*RECORDS SUPPLIED*
________________________________________
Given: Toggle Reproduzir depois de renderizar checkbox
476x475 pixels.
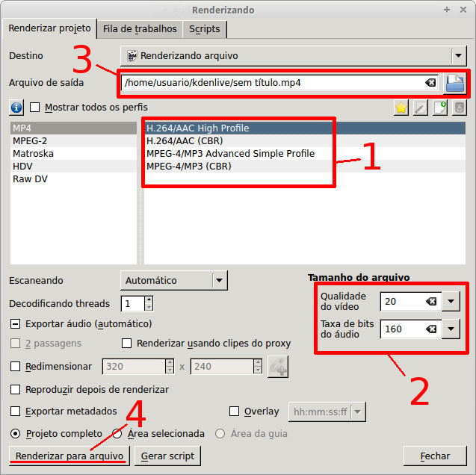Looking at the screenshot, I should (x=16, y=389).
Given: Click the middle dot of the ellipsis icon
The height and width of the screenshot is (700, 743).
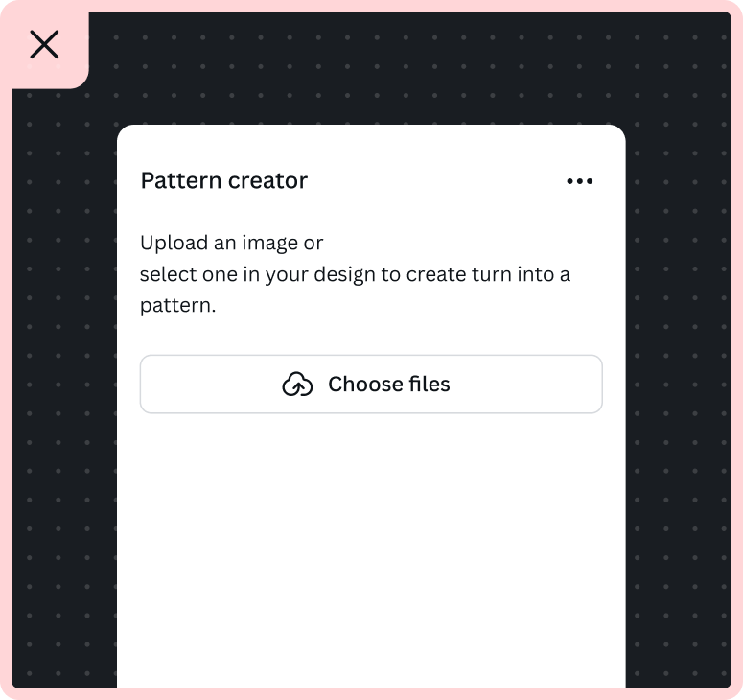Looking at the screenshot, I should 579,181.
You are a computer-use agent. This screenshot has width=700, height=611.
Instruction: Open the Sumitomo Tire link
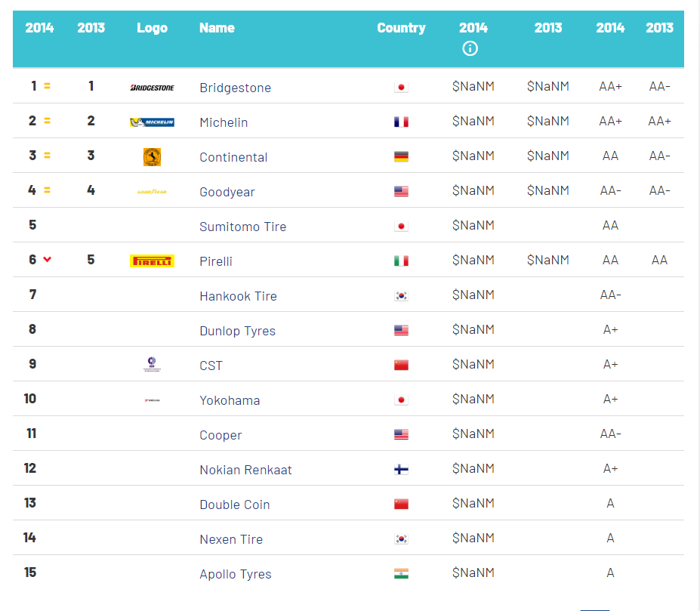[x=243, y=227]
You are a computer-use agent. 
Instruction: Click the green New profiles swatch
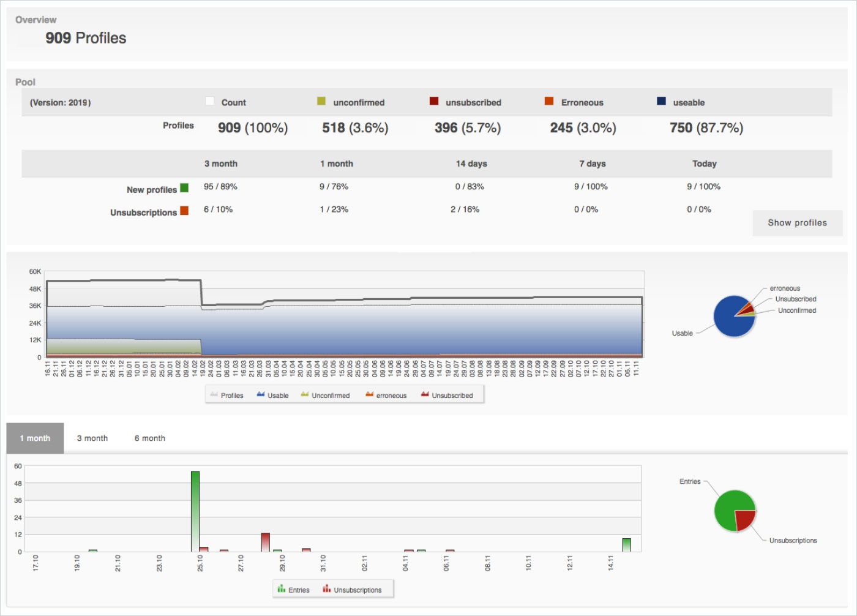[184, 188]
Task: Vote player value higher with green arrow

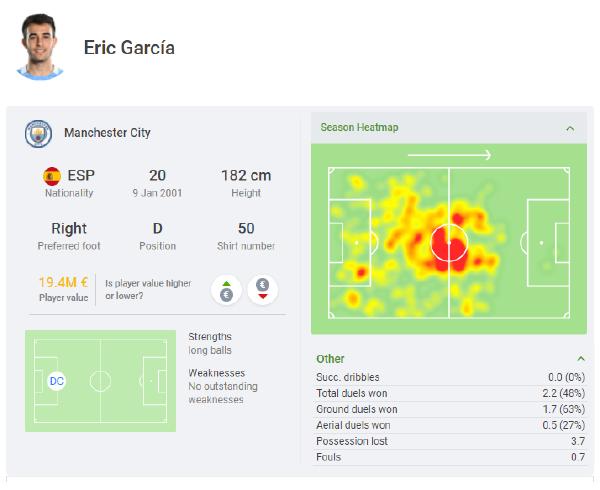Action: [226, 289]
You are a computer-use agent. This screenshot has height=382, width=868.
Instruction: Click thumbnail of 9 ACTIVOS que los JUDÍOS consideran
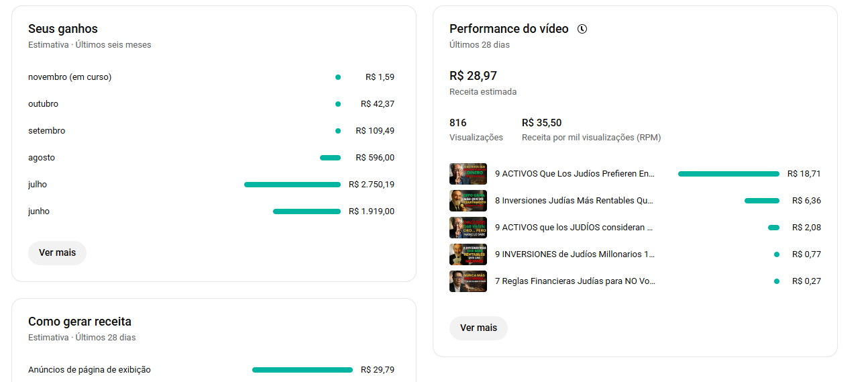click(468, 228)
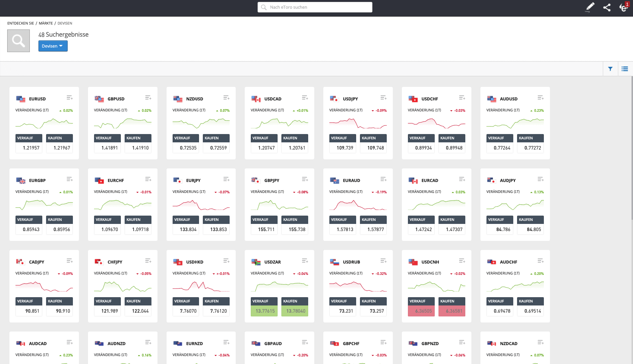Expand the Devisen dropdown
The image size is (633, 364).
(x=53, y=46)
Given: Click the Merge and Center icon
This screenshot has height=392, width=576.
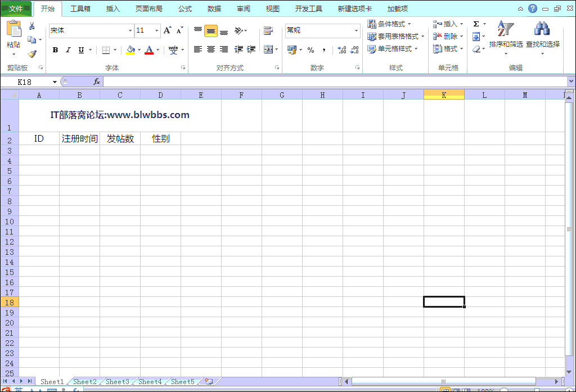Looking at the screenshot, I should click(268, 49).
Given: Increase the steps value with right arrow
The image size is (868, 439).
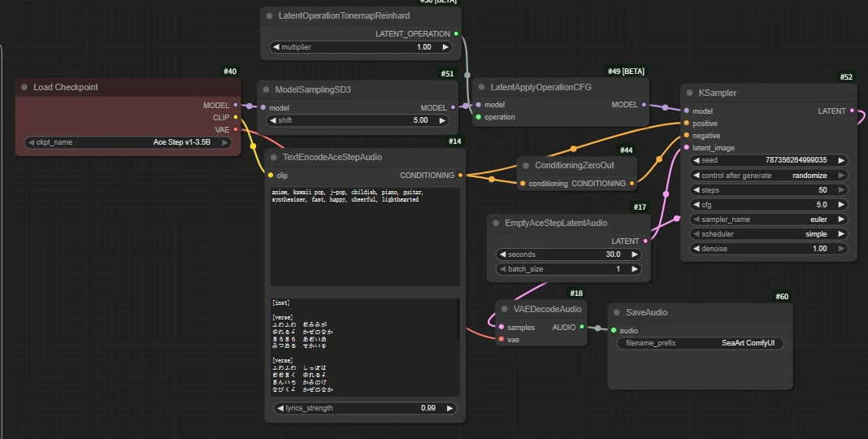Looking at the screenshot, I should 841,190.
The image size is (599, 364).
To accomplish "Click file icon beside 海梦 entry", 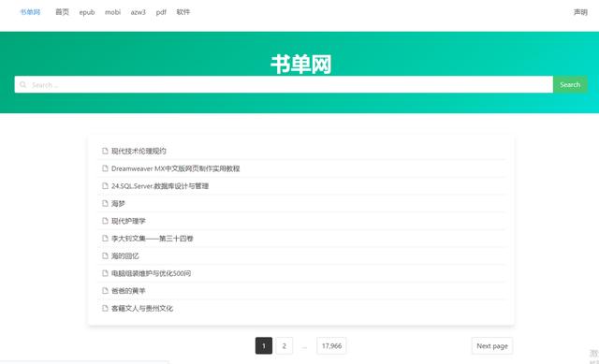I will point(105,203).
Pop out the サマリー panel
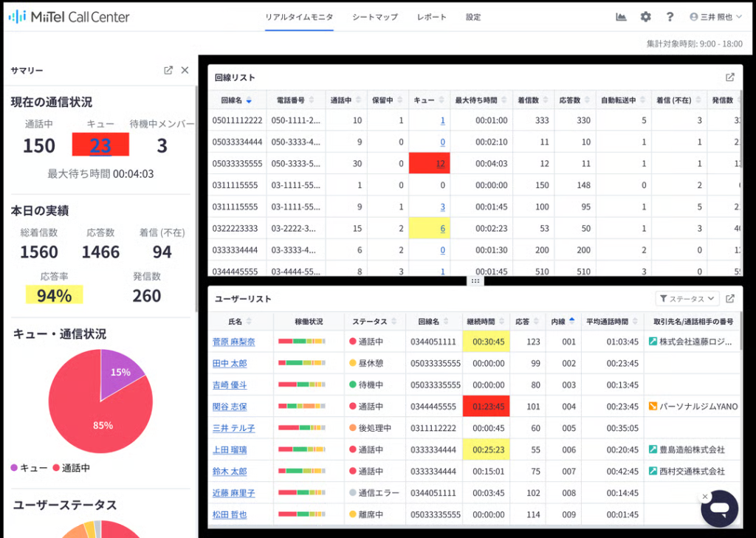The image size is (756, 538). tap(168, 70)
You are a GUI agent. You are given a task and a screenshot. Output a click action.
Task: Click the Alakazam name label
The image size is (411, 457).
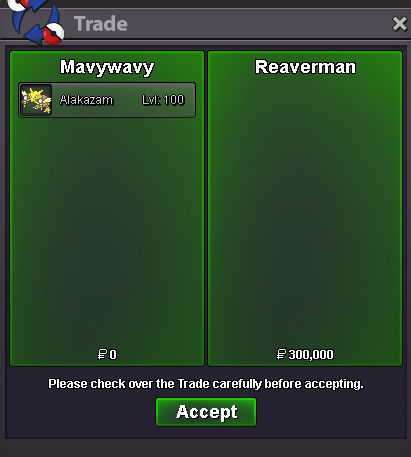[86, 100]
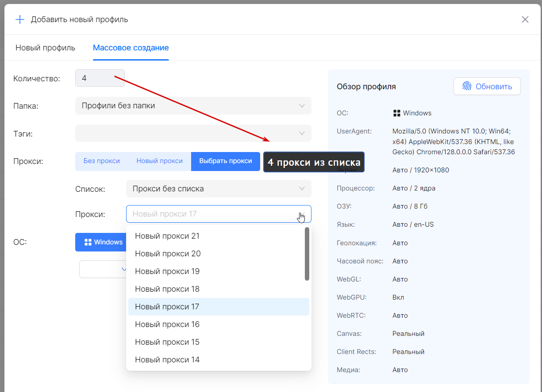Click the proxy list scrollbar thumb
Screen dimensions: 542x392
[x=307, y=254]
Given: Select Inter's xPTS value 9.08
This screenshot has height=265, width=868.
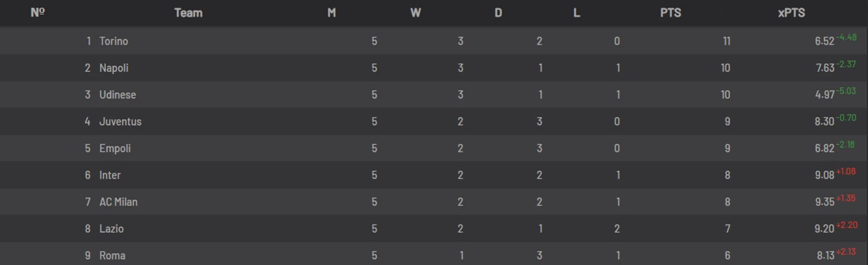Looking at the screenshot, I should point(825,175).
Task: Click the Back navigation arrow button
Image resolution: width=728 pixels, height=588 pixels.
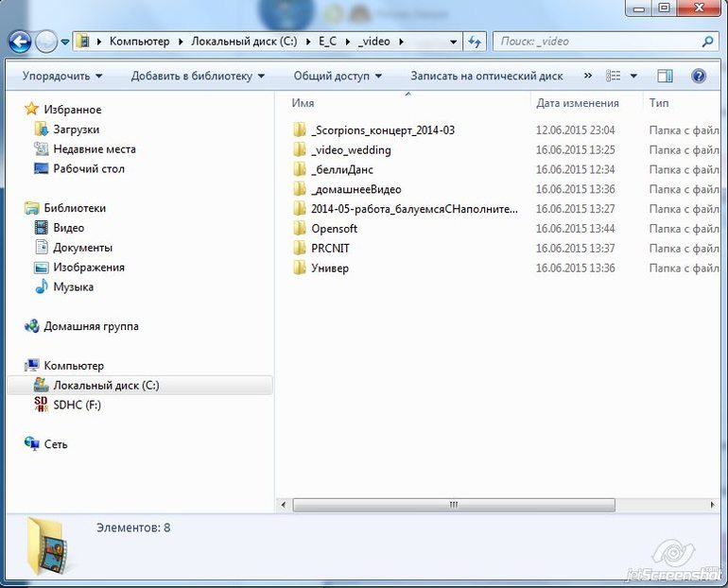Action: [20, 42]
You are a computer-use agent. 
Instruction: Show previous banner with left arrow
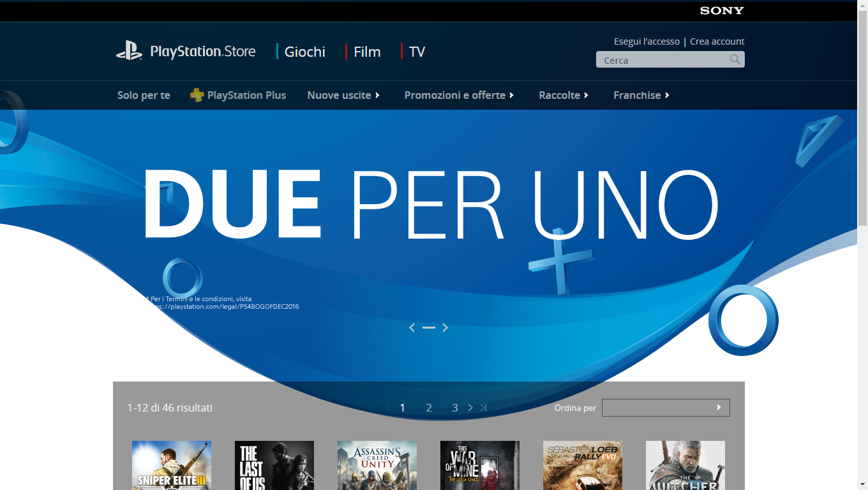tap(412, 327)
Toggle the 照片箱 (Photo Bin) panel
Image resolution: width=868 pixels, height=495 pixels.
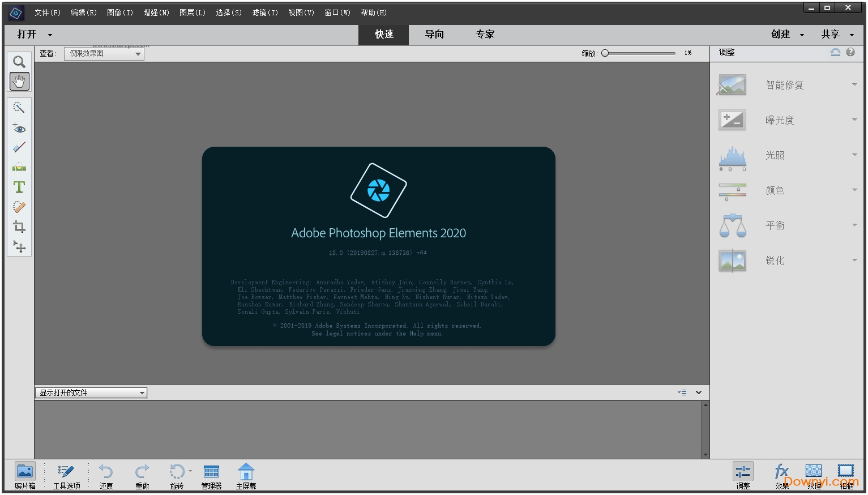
________________________________________
Nothing but the lines from the one containing "Given: Select Inter's xPTS value 9.08" through the one containing "Toggle the 照片箱 (Photo Bin) panel" should appear, copied exactly from the material above and without pictures.

Given: Select Inter's xPTS value 9.08
This screenshot has height=265, width=868.
Looking at the screenshot, I should point(825,175).
Task: Click the Back navigation arrow button
Image resolution: width=728 pixels, height=588 pixels.
Action: [20, 42]
You are a computer-use agent. 
Instruction: Show previous banner with left arrow
tap(412, 327)
Toggle the 照片箱 (Photo Bin) panel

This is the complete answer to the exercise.